Selain penyelewengan prosedural yang dilakukan oleh Pimpinan KPK, PBHI menyorot secara tegas temuan ORI yang sangat fatal yang dilakukan Pimpinan KPK, sebagai berikut:
- Pimpinan KPK tidak membuka informasi rancangan peraturan KPK yang menjadi dasar TWK. Peraturan Pasal 17 PKPK 12/2018 jelas menyebutkan bahwa penyusunan kebijakan wajib memperhatikan aspirasi/pendapat pegawai KPK. Sehingga pegawai KPK terlanggar haknya untuk memberikan aspirasi/pendapat.
- Pimpinan KPK memalsukan tanggal Nota Kesepahaman (MoU) Swakelola antara Sekjen KPK dan Kepala BKN dengan cara tanggal mundur (back date), di mana dokumen telah ditandatangani pada 26 April 2021, dibuat dengan tanggal mundur 27 Januari 2021.

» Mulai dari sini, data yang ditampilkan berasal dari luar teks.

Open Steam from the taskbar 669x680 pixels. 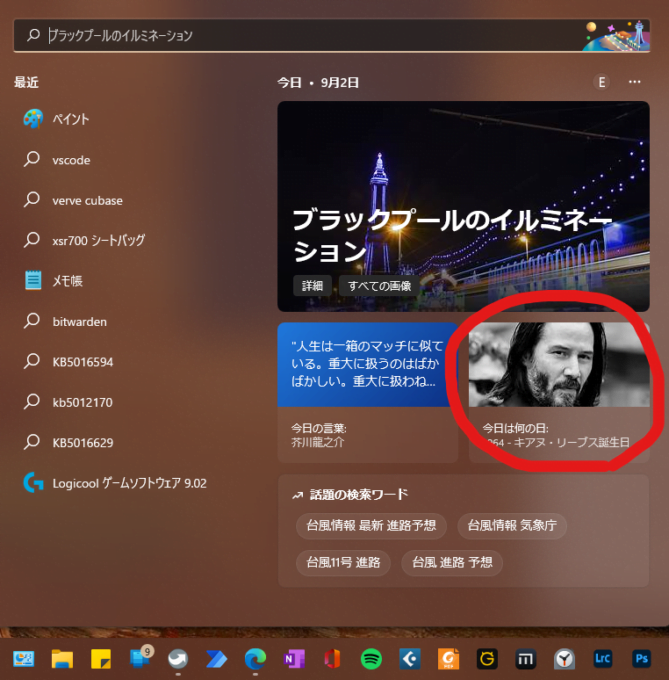point(178,658)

Berita Acara Rapat Harmonisasi antara Ketua KPK, Kepala BKN, Kepala LAN, MenkumHAM dan menPANRB pada tanggal 26 Januari 2021 ditandatangani oleh pejabat yg tidak hadir dalam rapat tersebut yakni Kepala Biro Hukum KPK dan Direktur Pengundangan, Penerjemahan, dan Publikasi Peraturan Perundang-undangan Ditjen PP KemenkumHAM.
Tindakan ini merupakan penyelewengan wewenang sekaligus pelanggaran hukum, bahkan terjadi dugaan tindak pidana berupa pemalsuan dokumen.

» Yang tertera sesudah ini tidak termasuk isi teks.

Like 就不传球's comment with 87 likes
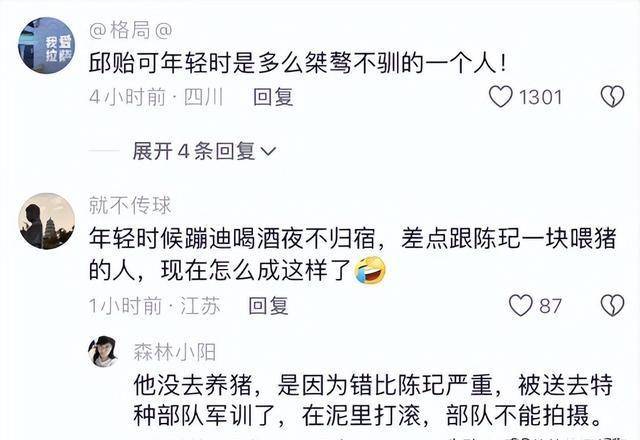Screen dimensions: 640x440 [520, 305]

- BKN inkompeten karena tidak memiliki alat ukur, instrumen dan asesor atas proses seleksi Alih status pegawai KPK melalui mekanisme TWK. Selain itu, BKN juga tidak dapat menunjukkan kualifikasi dan kompetensi para Assesor dalam penilaian TWK pegawai KPK. Selain hak-hak asasi manusia para pegawai KPK yang terlanggar oleh pertanyaan dalam TWK yang bersifat diskriminatif dan merendahkan martabat, inkompetensi BKN ini menyebabkan pelangran hak asasi manusia para pegawai KPK dalam hal hak atas pekerjaan, serta partisipasi aktif dalam penyelenggaraan negara yang bersih dan bebas dari Korupsi.

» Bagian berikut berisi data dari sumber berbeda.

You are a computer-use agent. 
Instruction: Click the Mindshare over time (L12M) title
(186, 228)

Berdasarkan catatan tersebut, PBHI mendesak:
- Presiden Joko Widodo untuk mengambil alih peralihan status pegawai KPK yang terdampak TWK, sekaligus menjalankan seluruh rekomendasi Ombudsman RI dengan segera;
- Presiden Joko Widodo untuk memecat Firli Bahuri sebagai Komisioner sekaligus Ketua KPK atas tindakan penyelewenagan wewenang, pelanggaran hukum dan HAM serta dugaan tindak pidana yang dilakukan, dan demi menjaga marwah etika publik lembaga antikorupsi, KPK.
- Kepolisian RI untuk segera melakukan penyelidikan terhadap dugaan-dugaan tindak pidana yang diduga kuat telah dilakukan oleh Firli Bahuri dan pejabat-pejabat lainnya yang terlibat.